According to research by the developers of Turning Point, many driver education programs are silent on work zone safety issues. In a parked car, this young driver is counseled by his driving instructor.
According to research by the developers of Turning Point, many driver education programs are silent on work zone safety issues. In a parked car, this young driver is counseled by his driving instructor.

Interactive Training Tool

The interactive CD-ROM, "Turning Point: Work Zones from Behind the Wheel," helps young motorists recognize possible hazards and puts them in challenging driving situations. The format is like that used for the AAA Foundation's driver-ZED® educational tool, which is similar to the automobile racing video games that many teens spend hours playing.

The CD-ROM begins with an introduction by a teen who talks briefly about the consequences of taking "hits" in work zones—to his car, head, or wallet (money and license). The next screen enables the teenaged CD-ROM user to step through a work zone primer or see instructions on how to use the training video. (This makes the tool usable without other materials or an instructor.)

The CD-ROM utilizes video clips—most taken from real work zones in the District of Columbia, Maryland, and Virginia—in the interactive computer program, which walks the new driver through a variety of situations. In some cases the video shows staged events, such as a driver merging late in a work zone right-lane merge situation.

The training tool presents 20 driving situations in modules titled "Cruise Around Town" and "Head out on the Highway." Within these situations, teens encounter lane shifts, lane closures, crossovers, bidirectional operations, shoulder work, moving and short-term work operations, and other issues. Because it was impossible to address all situations, FHWA and ARTBA used research data and expert opinions to prioritize the options. The CD-ROM producers reviewed scenes carefully to note all hazards, avoid examples of poor motorist behavior, and assure compliance with the 2003 edition of the Manual on Uniform Traffic Control Devices.

In the video scenes, the perspective is that of a driver with dashboard and rearview mirror displays. At various points the video scene freezes and the teen is asked about the situation and what might happen, or is asked to point out potential hazards. After the teen keys in the responses, the video resumes and the commentator evaluates the answers. The interactive program tallies a teen's response score to assess his or her skill level.

The software installs automatically after being inserted into the CD-ROM or DVD drive and is self-contained, making it easy to reproduce and distribute. Users can start and restart the CD-ROM and print out certificates showing their scores when they have completed the training.

Web Site

This photo shows a hand passing a car key to another hand, presumably a parent to a teenager. Both teenager and parent need to study the Turning Point materials before the car keys are handed over.
Both teenager and parent will benefit from studying and talking about the Turning Point materials before the car keys are handed over.
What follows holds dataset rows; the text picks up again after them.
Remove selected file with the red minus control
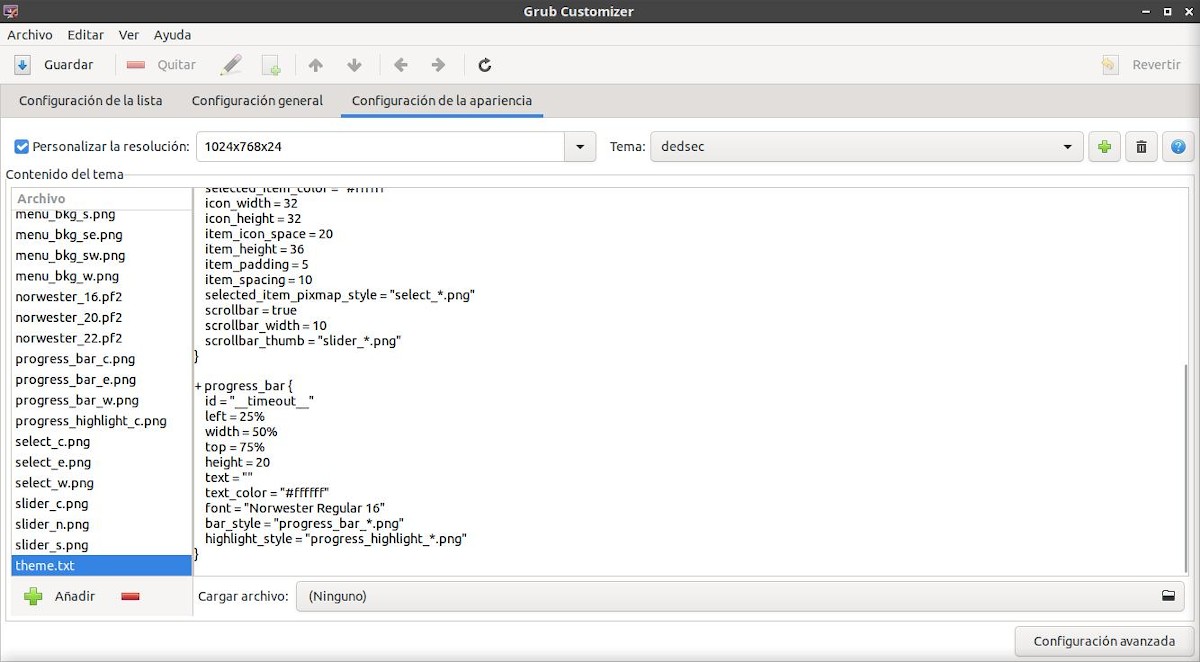This screenshot has width=1200, height=662. (x=129, y=596)
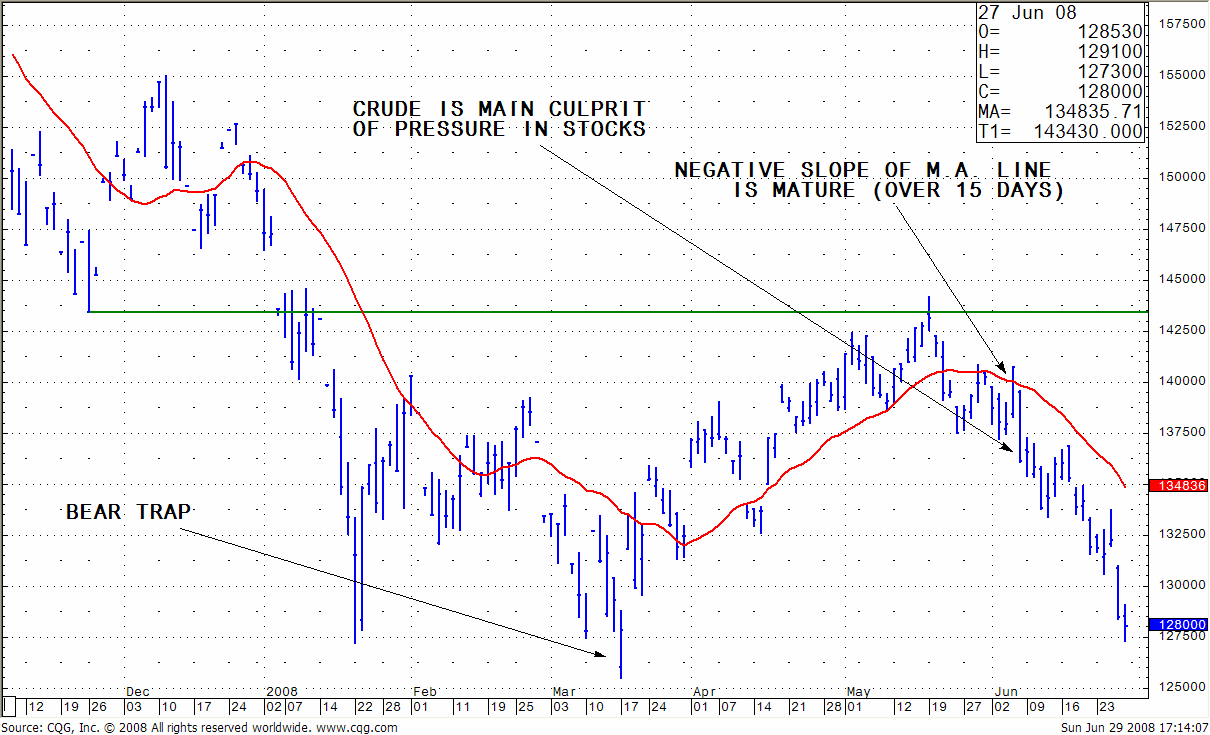Select the CRUDE IS MAIN CULPRIT annotation text
This screenshot has height=735, width=1210.
point(499,119)
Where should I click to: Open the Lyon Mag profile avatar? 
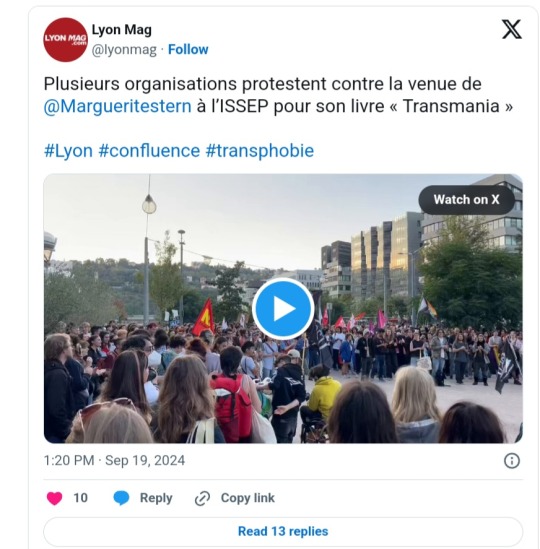pos(65,40)
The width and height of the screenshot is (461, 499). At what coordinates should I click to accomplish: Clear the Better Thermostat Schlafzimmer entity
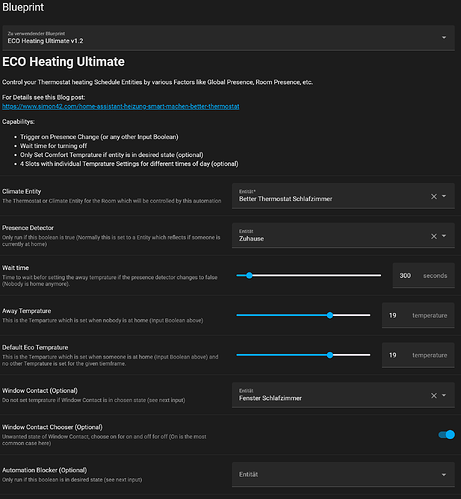434,197
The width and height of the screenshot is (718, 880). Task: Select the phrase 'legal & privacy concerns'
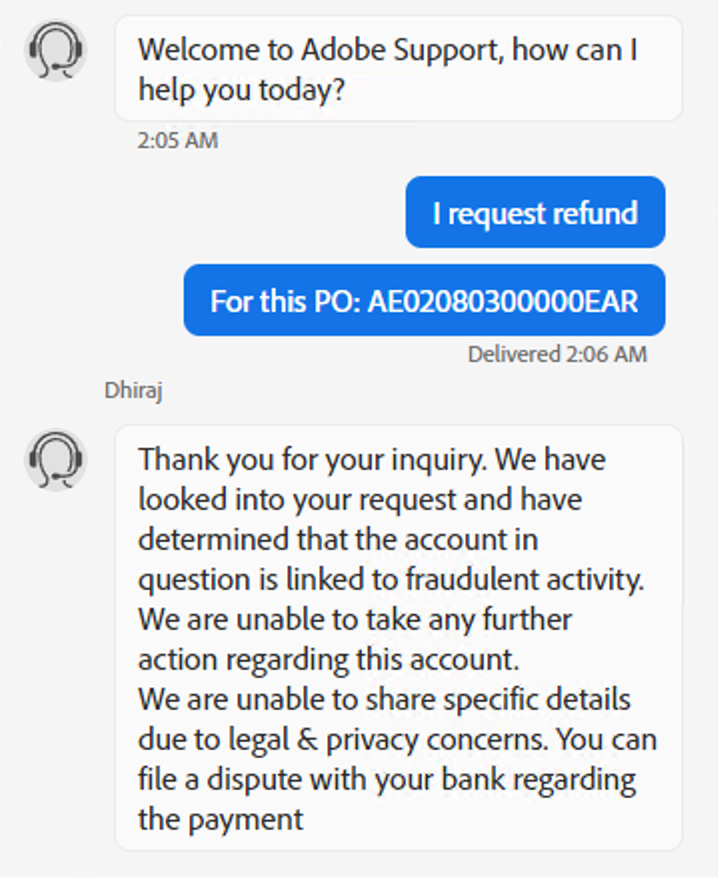click(x=330, y=739)
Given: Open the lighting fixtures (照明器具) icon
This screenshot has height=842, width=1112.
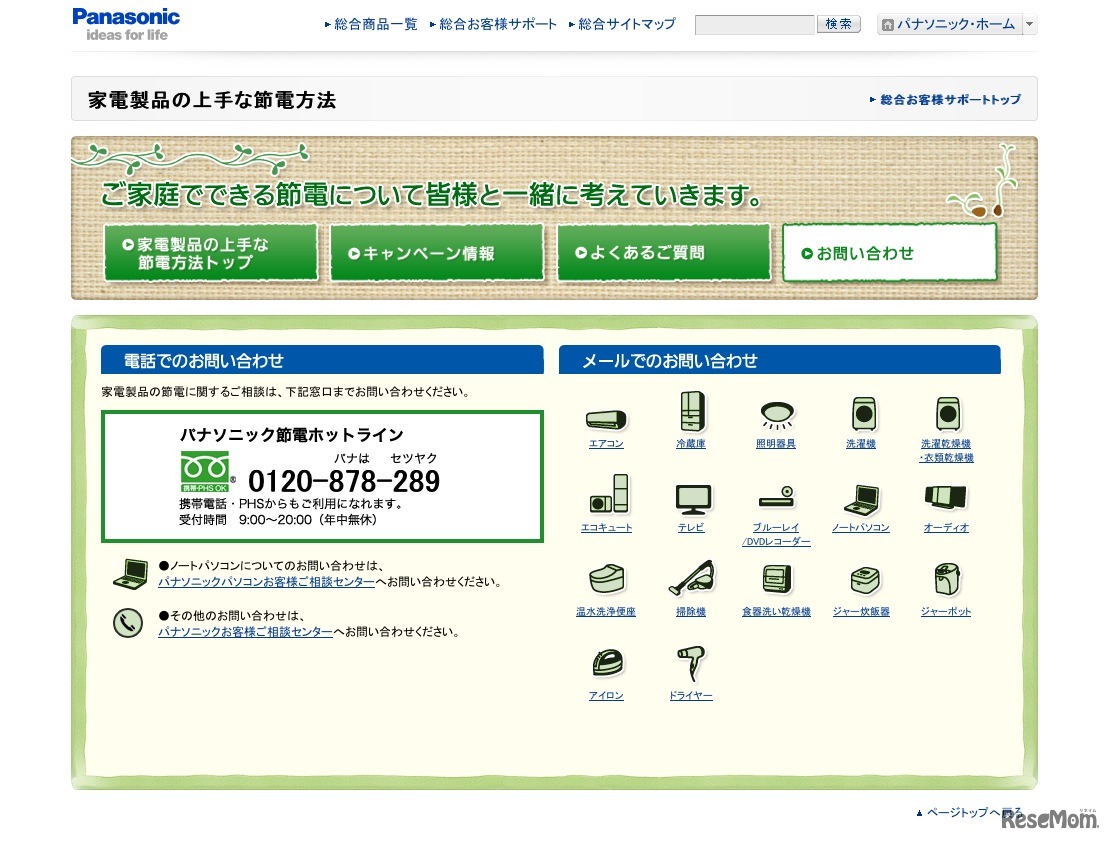Looking at the screenshot, I should [776, 414].
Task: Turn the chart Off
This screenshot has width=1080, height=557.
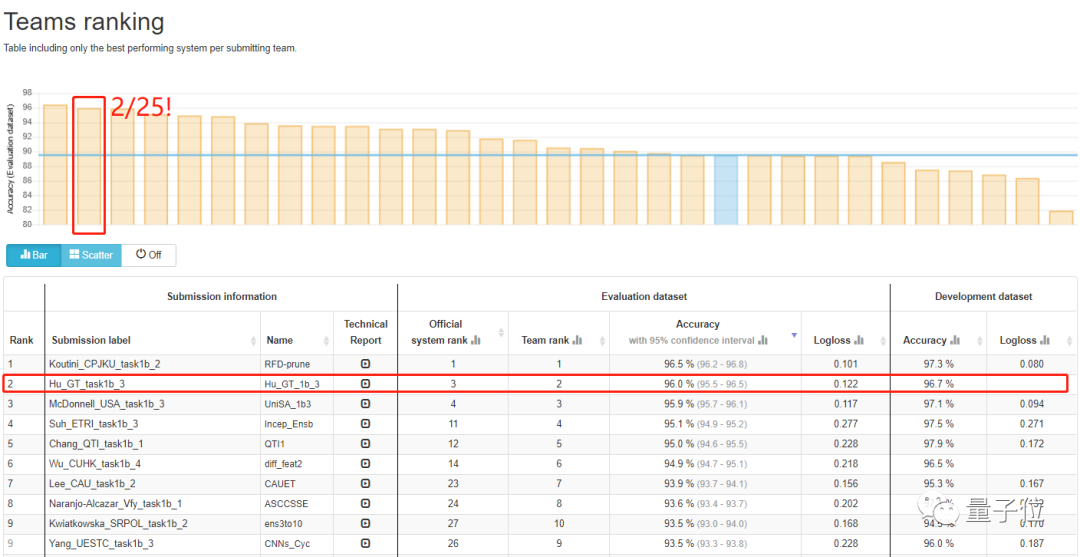Action: [x=148, y=255]
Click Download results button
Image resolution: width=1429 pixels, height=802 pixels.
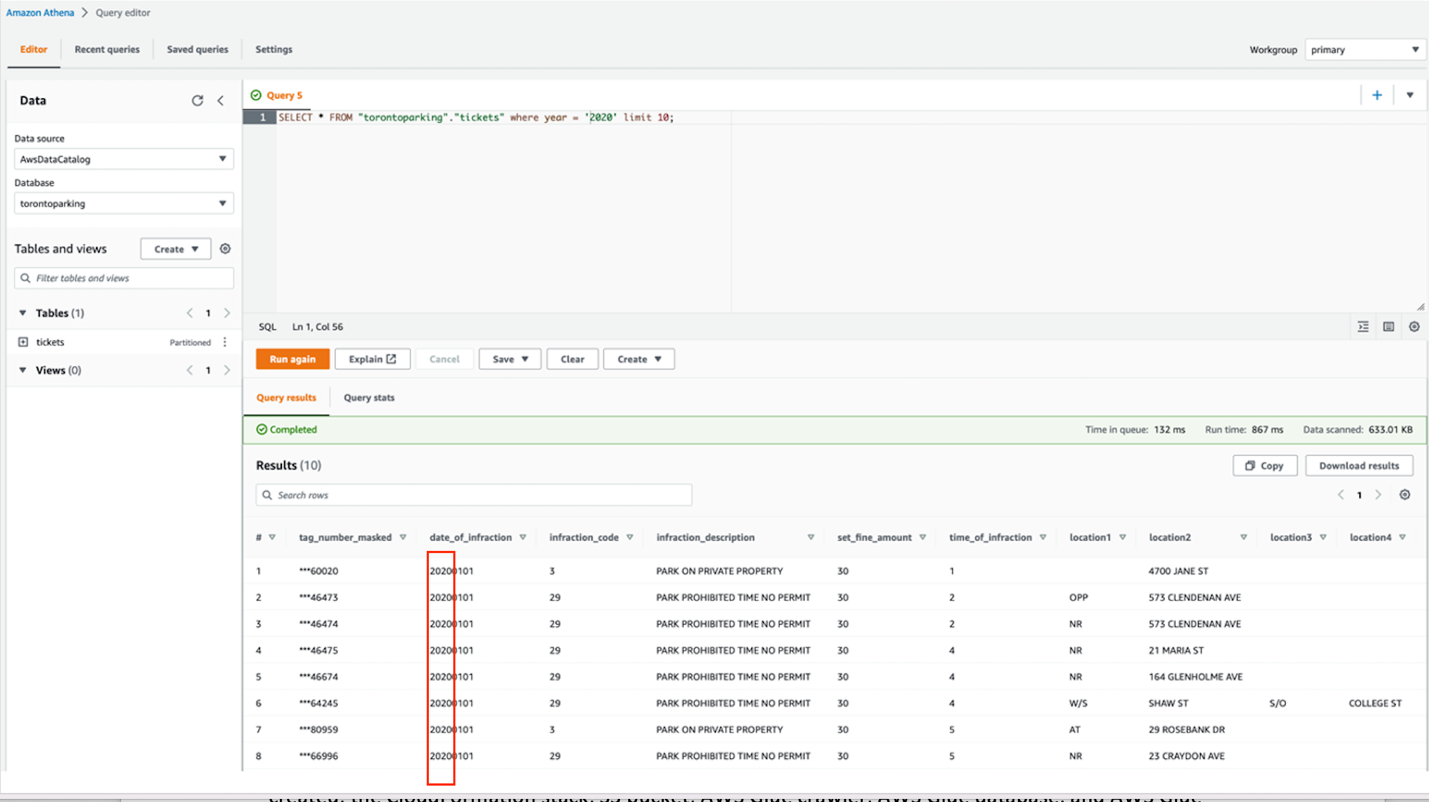[1358, 466]
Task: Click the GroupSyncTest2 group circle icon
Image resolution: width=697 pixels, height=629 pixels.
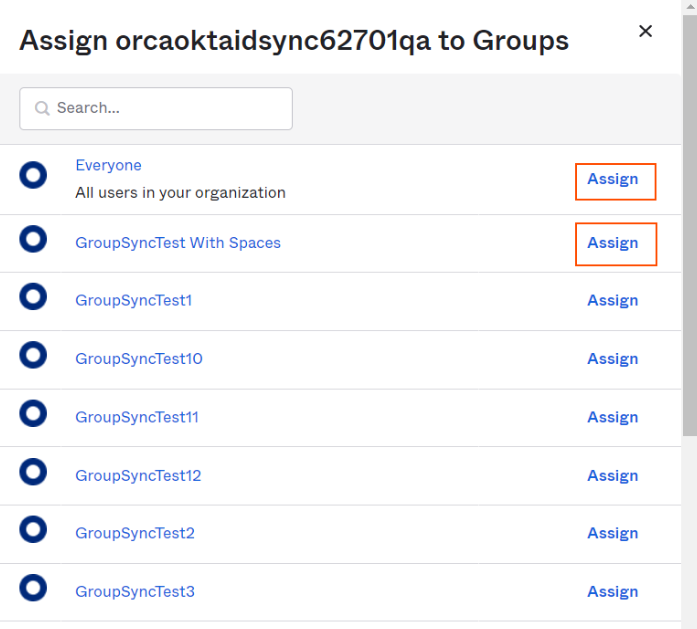Action: tap(33, 529)
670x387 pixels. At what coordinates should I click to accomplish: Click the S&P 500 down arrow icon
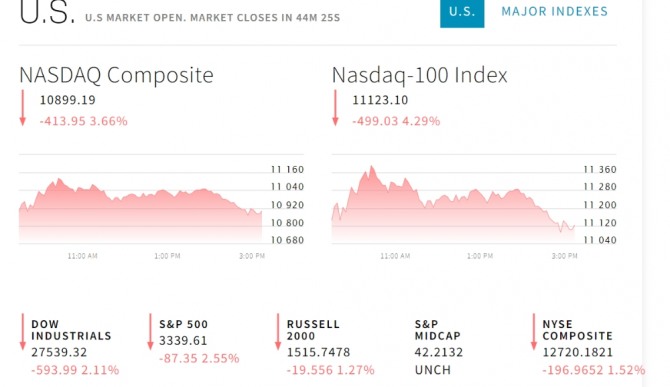150,331

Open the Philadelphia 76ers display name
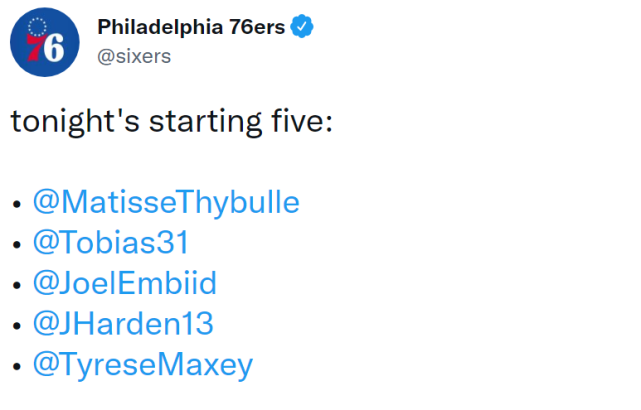click(x=191, y=27)
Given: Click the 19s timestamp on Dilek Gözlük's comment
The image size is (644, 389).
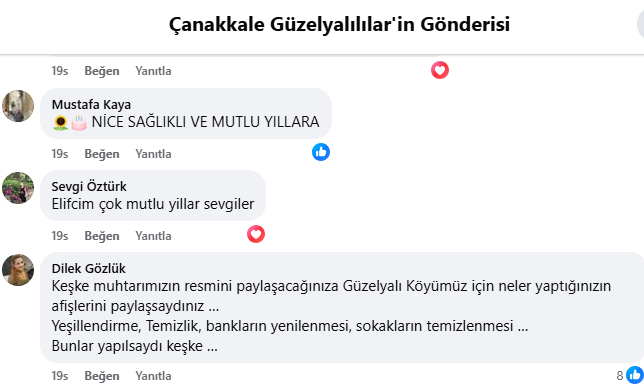Looking at the screenshot, I should [x=60, y=376].
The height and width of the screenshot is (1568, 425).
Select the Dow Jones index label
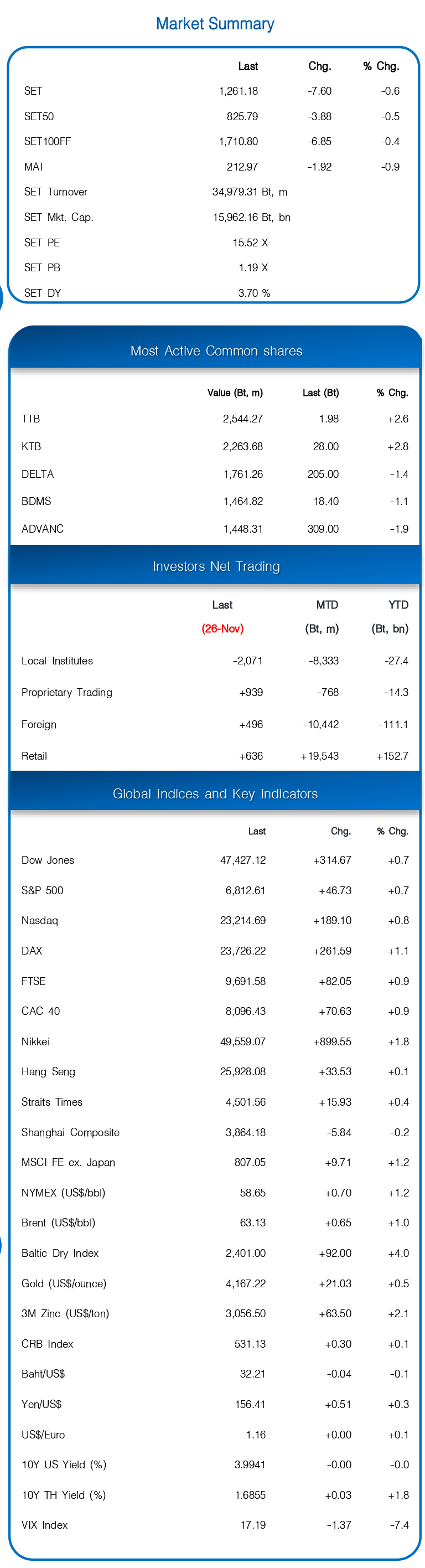tap(48, 860)
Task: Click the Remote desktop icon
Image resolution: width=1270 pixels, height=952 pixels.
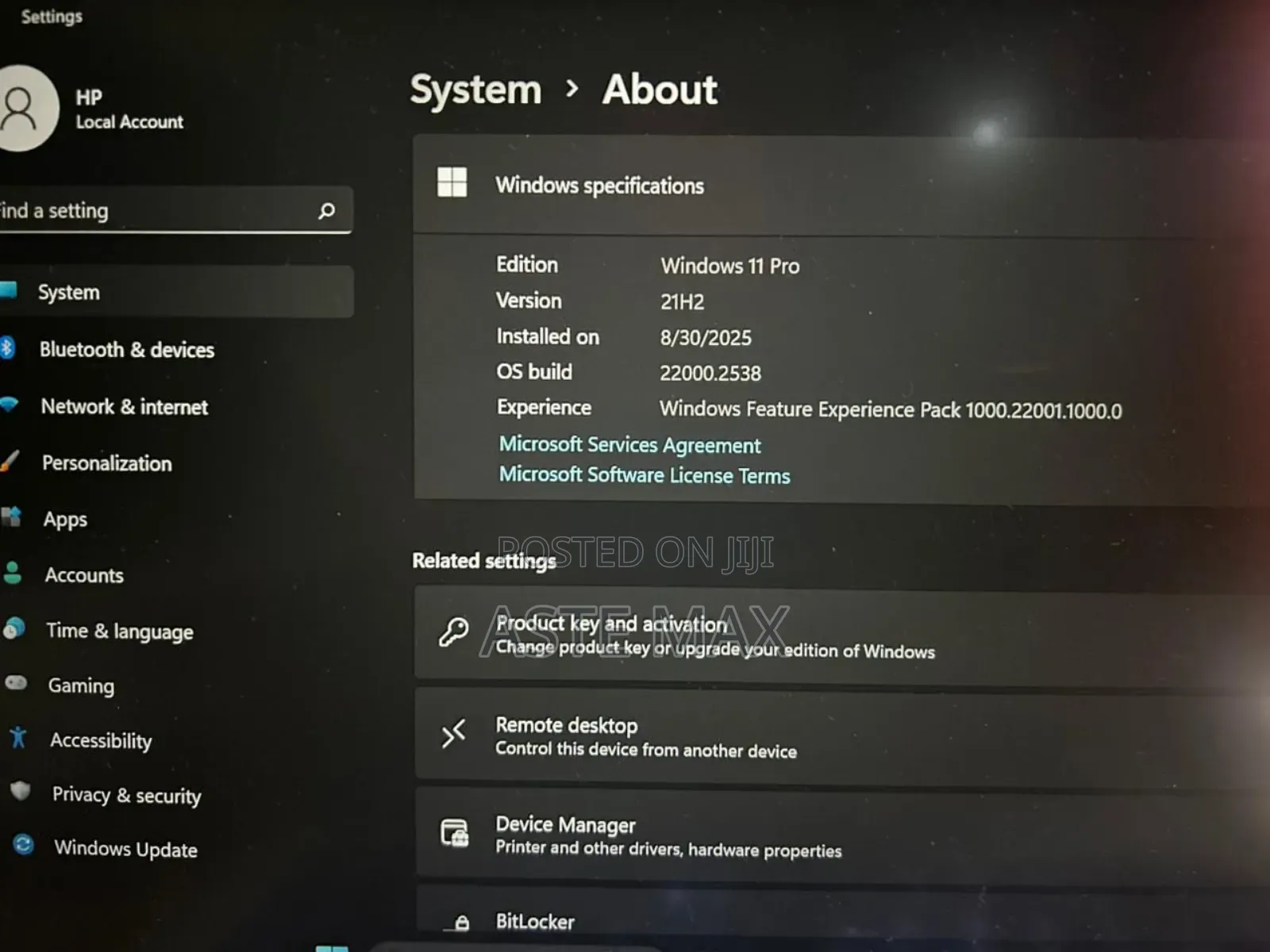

To complement the CD-ROM training tool, ARTBA and FHWA developed the "Turning Point" Web site to provide an ongoing clearinghouse for materials related to work zone safety. The site is accessible to all stakeholders—new drivers, driving instructors, parents, and others. After educating the audience on the basics of work zone safety issues, the site provides additional factual data and news briefs. ARTBA and FHWA included the URL in the work zone safety toolkits distributed to driving educators, along with a guide explaining how the Web site can be used to support classroom instruction. For instance, instructors could assign or encourage students to use the site as part of their classroom or homework assignments.

"Typical" Teens

Although little data are available on the causes of crashes in work zones specifically involving teenagers, FHWA research indicates that some novice driver characteristics affect the high rate of teen crashes in general. These characteristics fall into three areas.

Ability to Recognize Hazards. New drivers generally lack the ability to recognize risks in the environment. Their inexperience means they have the following tendencies:

  • They are slower to recognize potentially hazardous features and situations on the road.
  • They underestimate the danger of certain risky situations, such as speeding and driving while impaired, while overestimating others.
  • And they are more easily distracted from risk evaluation and have difficulty focusing on the driving task.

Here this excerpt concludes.